▸ **Document section**:

--- Start ---

Edge clusters are in some embodiments deployed without an overlay, and are able to be deployed in private cloud and/or public cloud environments. Additionally, edge clusters in some embodiments deploy and function without any overlay configuration. These edge clusters are available in appropriate formats, such as Open Virtualization Application/Appliance (OVA), Amazon Machine Image (AMI), etc. to be deployed on any IaaS or cloud environment.

In some embodiments, edge clusters also perform appropriate functions to succeed in an underlying IaaS or cloud environment. For example, Address Resolution Protocol (ARP) is not available in an AWS environment, so the edge clusters support encapsulation protocols other than Generic Network Virtualization Encapsulation (Geneve), such as Generic Routing Encapsulation (GRE). These additional encapsulations in some embodiments interoperate with what is used in public cloud environments. Moreover, edge clusters deployed by an SDN in some embodiments provide password-less access.

In some embodiments, an edge orchestrator and service orchestrator cluster creates at least one edge cluster as soon as the system is operational. In such embodiments, instances of the edge cluster are created until (1) a first heterogeneous edge cluster is required by a user, or (2) the edge cluster is referenced in a new T0 logical router defined by the user. When the first heterogeneous edge cluster is required, the orchestrators in some embodiments create a new edge cluster that meets the user's criteria.

When the already created edge cluster is referenced in a new T0 logical router, a new edge cluster needs to be created in some embodiments because each edge cluster is allowed a maximum number of edge instances (e.g., eight edge instances per edge cluster). In such embodiments, when a new T0 logical router is referenced, a new edge cluster is created after the already created edge cluster has its maximum number of edge instances deployed. An edge cluster is in some embodiments system owned, meaning that other users are unable to define transport instances in it.

In some embodiments, a user defines a list of inputs to deploy an edge cluster. In some of these embodiments, the user defines (1) failure domains (e.g., placement criteria, network criteria), (2) other instance settings (e.g., network time protocol (NTP), domain name system (DNS) (e.g., primary and secondary), host names (e.g., created by a management plane per instance)), (3) fast convergence (e.g., edge cluster bidirectional forwarding detection (BFD) timers), (4) passwords (if any), and (5) a compute manager selection (e.g., when more than one private cloud is connected, the user will select which compute manager to use for the edge cluster). In some embodiments, one edge cluster translates to one or more edge appliances, host computers, VMs, etc.

--- End ---

▸ **Data excerpt**:
--- Start ---

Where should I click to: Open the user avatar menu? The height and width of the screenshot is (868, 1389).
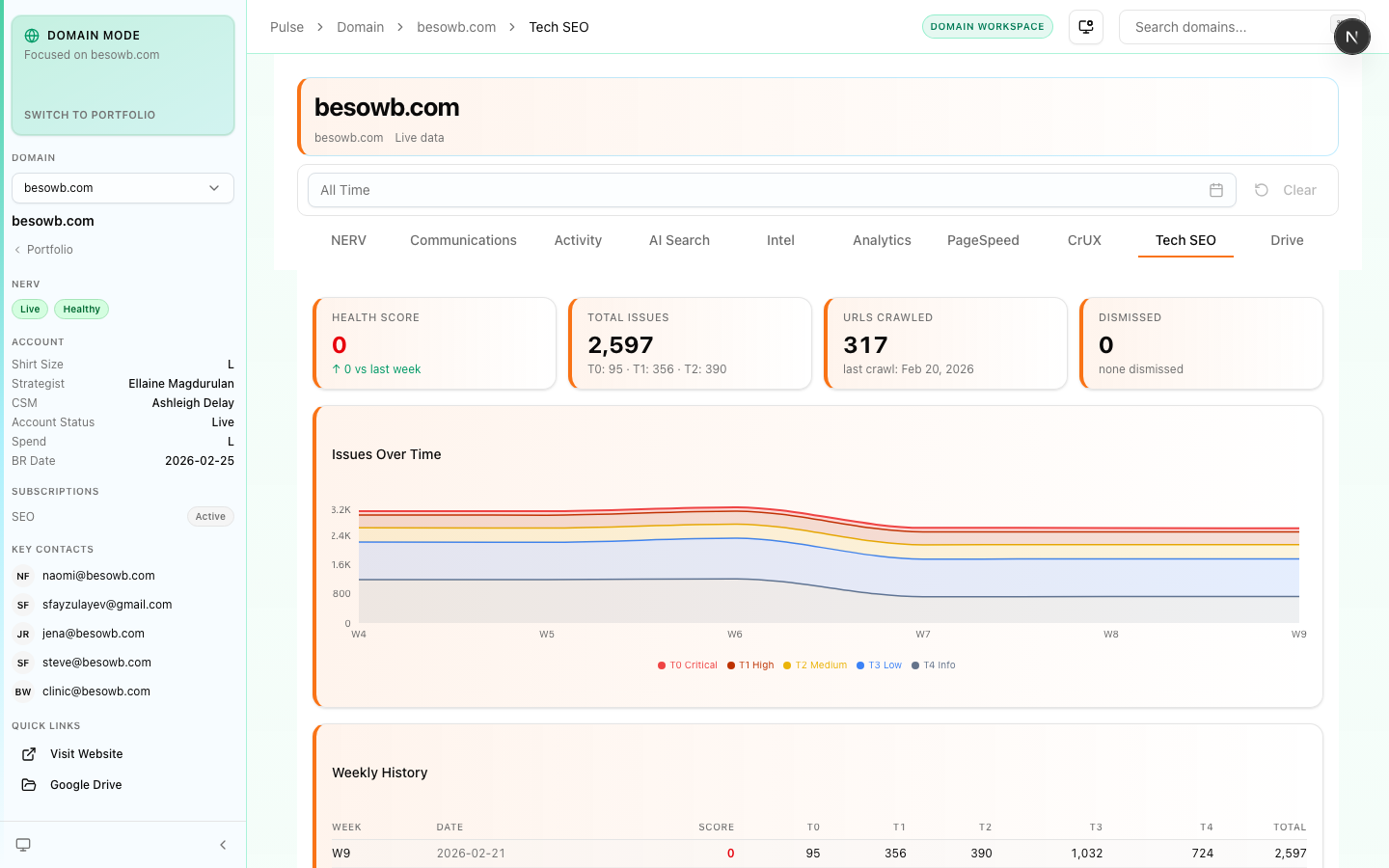tap(1351, 37)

--- End ---

▸ **Brief 1**:
Write out, word for word, the part of the edge cluster passage that starts with "When the already" and ends with "instances in it.".
▸ **Brief 2**:
Extend the passage about edge clusters past its final sentence, keeping the same style.

▸ **Result 1**:
When the already created edge cluster is referenced in a new T0 logical router, a new edge cluster needs to be created in some embodiments because each edge cluster is allowed a maximum number of edge instances (e.g., eight edge instances per edge cluster). In such embodiments, when a new T0 logical router is referenced, a new edge cluster is created after the already created edge cluster has its maximum number of edge instances deployed. An edge cluster is in some embodiments system owned, meaning that other users are unable to define transport instances in it.

▸ **Result 2**:
When a user defines which failure domains (or AZs) on which an edge cluster should be deployed, instances of the edge cluster are created in some embodiments on each defined failure domain. With this criteria, the service orchestrator in some embodiments deploys the logical configurations (e.g., services) as HA logical configurations across failure domains. For a private cloud, a user defines the failure domain(s) to deploy an edge cluster. for a public cloud, the user defines the AZs to deploy an edge cluster.

An edge orchestrator in some embodiments is responsible for orchestrating and connecting the edge cluster's VMs. The edge orchestrator is responsible for creating, deleting, and redeploying edge instances by interacting with appropriate IaaS services. The edge orchestrator also in some embodiments connects the NICs and/or IP addresses of the edge instances (e.g., edge VMs, in some embodiments) to an SDN in IaaS. In some embodiments, the edge orchestrator is able to deploy edge clusters in private cloud environments and public cloud environments.

IaaS environments vary in different embodiments and in some embodiments each have their own abstractions to create (i.e., instantiate) and delete (i.e., remove) VMs from the environment. In some embodiments, an edge orchestrator is architected such that newer IaaS environments and clouds can be added incrementally. In some embodiments, the edge orchestrator connects NICs and/or IP addresses of edge VMs to the network in IaaS.

In some embodiments, an edge orchestrator connects edge VMs to the appropriate network. The edge orchestrator in some embodiments is architected with sufficient abstraction to handle different IaaS environments and clouds (e.g., dvPG or equivalent and route table management, security rules in IaaS, etc.) at the time of deployment. An edge orchestrator in some embodiments is also able to detect edge VM failures and can create new edge VMs to replace failed VMs. Edge VMs can also be referred to as edge instances.

In some embodiments, an edge cluster is deployed by an edge orchestrator that uses an edge object received from a user. FIG. 12 illustrates the communication between an API service 1221, realization layer 1222, public cloud edge orchestrator 1223, cloud APIs 1224, edge instance 1225, private cloud edge orchestrator 1226, and private APIs 1227 for deploying an edge cluster. At 1201, an API service 1221 receives an API for instantiating an edge cluster. This API is received in some embodiments from a user and is received as an edge object the user uses to request deployment of a logical router.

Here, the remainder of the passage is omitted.